Friday
There are 2 weeks left until my due date! 2 weeks! Seems like it was just a month ago that I told Vance I thought I was pregnant.
I went to the Doctor for my weekly appointment yesterday and I wasn't expecting much. Low and behold, nothing really happened. I am "a loose 1, almost a 2" dilated and she joked about going into labor on labor day. As far as I know, all she did was an exam, but it hurt so bad for hours afterwards. I thought my vagina was going to prolapse. She ended the appointment with "we'll see if you make it to next week." Seriously, Doctor's have got to stop doing that, because some people who don't know any better take that as "Oh my God! I am gonna go into labor next week" and are terribly disappointed when their due dates fly by them and they are still hosting a small child in their uterus.

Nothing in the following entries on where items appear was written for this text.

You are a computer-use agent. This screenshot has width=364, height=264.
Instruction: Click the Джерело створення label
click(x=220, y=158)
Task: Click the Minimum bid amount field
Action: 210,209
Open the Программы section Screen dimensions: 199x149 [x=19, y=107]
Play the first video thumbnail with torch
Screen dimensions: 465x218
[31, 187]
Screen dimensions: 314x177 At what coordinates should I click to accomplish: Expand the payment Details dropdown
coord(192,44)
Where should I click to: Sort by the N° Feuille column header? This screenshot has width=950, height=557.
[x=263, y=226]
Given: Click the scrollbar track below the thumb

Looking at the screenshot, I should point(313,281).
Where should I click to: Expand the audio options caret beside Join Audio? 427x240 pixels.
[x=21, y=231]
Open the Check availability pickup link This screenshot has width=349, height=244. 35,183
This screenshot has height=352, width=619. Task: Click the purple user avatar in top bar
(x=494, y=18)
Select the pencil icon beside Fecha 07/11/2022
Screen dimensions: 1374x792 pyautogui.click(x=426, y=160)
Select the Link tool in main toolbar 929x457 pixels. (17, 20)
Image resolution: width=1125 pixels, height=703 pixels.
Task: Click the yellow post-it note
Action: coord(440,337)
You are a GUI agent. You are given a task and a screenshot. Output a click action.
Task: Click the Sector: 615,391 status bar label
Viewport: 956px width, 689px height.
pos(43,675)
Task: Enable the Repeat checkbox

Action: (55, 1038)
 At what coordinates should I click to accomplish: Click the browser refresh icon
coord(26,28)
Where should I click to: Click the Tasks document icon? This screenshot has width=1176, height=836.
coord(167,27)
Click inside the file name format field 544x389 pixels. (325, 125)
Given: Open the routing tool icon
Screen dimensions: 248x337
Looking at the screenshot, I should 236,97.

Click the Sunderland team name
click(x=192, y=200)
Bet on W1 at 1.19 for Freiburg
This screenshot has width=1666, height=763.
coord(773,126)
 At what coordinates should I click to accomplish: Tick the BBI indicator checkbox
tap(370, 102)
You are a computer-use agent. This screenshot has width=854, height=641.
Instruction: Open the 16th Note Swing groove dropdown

I am still going to complain about being tired of pregnancy. My stomach muscles feel like they are going to give out from holding up my massive mound. These contractions SUCK. If they don't hurt, they at least make me hunch over from the intense pressure and tightening. This morning I woke up to 3 painful contractions. I wanted to believe it was the end, but they stopped. Now my lower body is just aching.
Believe it or not, I never wanted to be one of those pregnant ladies that whined about wanting it to be over, but I seriously think it's just a typical reaction that every prego has. Some are just a little more up front about it.
After my appointment yeserday Vance and I decided to go cash in our WIC money. We had no idea how big of a pain it would be. Not only was the process arduous, but we had the slowest dipshit cashier on the planet. And worse, there were these two obnoxious wannabe punk teenage girls behind that smelled like B.O. big time. I thought it was the cashier or Vance or even me, but it was them. They kept dicking around and play fighting and nearly rubbing up on my man. They smelled like a gorilla cage. I hate HEB.